§ **The request**: Update the records by replacing "dropdown" with "drop-down list" and changing nothing else. Begin at the line that has "Given: Open the items per page dropdown", stop after the line that has "coord(169,351)", and return only those lines.

§ **Provided data**:
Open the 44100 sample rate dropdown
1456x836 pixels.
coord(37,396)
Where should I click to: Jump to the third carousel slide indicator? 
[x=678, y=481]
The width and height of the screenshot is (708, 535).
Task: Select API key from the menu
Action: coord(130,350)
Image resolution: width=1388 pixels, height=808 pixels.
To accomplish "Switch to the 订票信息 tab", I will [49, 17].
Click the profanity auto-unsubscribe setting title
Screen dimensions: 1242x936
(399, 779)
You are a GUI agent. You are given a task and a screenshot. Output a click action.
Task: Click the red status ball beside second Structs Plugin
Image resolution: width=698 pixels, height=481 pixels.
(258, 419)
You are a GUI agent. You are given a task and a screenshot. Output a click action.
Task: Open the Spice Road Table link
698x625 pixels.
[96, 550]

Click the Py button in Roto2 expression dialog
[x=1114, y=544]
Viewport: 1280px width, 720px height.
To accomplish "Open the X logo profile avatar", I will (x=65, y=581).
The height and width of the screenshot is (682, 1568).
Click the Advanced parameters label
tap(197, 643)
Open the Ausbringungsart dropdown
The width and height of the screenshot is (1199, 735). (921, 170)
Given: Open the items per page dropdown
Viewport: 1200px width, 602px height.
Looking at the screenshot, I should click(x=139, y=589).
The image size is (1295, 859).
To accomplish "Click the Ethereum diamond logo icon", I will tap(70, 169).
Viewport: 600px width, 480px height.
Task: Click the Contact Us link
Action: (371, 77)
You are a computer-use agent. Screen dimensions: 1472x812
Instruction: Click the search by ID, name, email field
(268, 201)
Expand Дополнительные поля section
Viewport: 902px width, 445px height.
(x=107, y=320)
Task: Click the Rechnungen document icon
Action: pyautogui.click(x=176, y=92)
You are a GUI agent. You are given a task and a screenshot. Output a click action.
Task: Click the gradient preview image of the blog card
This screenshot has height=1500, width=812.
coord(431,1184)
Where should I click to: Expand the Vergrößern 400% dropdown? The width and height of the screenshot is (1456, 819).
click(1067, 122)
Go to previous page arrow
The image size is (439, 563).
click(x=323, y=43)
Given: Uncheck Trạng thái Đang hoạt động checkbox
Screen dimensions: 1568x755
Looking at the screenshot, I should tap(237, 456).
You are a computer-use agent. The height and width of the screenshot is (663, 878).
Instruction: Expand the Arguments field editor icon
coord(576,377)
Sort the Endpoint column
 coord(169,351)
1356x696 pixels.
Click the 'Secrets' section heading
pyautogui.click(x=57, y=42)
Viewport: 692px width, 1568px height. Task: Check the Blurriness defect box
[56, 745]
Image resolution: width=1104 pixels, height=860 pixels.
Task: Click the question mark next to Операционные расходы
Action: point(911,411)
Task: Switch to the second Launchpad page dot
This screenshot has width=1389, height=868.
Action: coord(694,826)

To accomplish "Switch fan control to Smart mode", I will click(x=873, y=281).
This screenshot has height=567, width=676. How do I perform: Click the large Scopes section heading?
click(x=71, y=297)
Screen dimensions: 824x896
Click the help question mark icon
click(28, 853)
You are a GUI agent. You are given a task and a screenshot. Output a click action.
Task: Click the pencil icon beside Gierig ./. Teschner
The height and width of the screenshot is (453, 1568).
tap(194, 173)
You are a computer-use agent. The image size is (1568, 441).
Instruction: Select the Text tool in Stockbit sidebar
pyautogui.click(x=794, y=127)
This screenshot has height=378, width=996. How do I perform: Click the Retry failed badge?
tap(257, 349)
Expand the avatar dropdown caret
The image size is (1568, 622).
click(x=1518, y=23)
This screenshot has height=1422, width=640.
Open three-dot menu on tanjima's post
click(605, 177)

§ **Solution for this task**:
Given: Open the items per page drop-down list
Viewport: 1200px width, 602px height.
Looking at the screenshot, I should click(x=139, y=589).
The image size is (1295, 859).
To accomplish "Click the Ethereum diamond logo icon", I will tap(70, 169).
Viewport: 600px width, 480px height.
Task: Click the Contact Us link
Action: (371, 77)
You are a computer-use agent. Screen dimensions: 1472x812
Instruction: Click the search by ID, name, email field
(268, 201)
Expand Дополнительные поля section
Viewport: 902px width, 445px height.
(x=107, y=320)
Task: Click the Rechnungen document icon
Action: pyautogui.click(x=176, y=92)
You are a GUI agent. You are given a task and a screenshot. Output a click action.
Task: Click the gradient preview image of the blog card
This screenshot has height=1500, width=812.
coord(431,1184)
Where should I click to: Expand the Vergrößern 400% drop-down list? The width and height of the screenshot is (1456, 819).
click(1067, 122)
Go to previous page arrow
The image size is (439, 563).
click(x=323, y=43)
Given: Uncheck Trạng thái Đang hoạt động checkbox
Screen dimensions: 1568x755
Looking at the screenshot, I should tap(237, 456).
You are a computer-use agent. The height and width of the screenshot is (663, 878).
Instruction: Expand the Arguments field editor icon
coord(576,377)
Sort the Endpoint column
 coord(169,351)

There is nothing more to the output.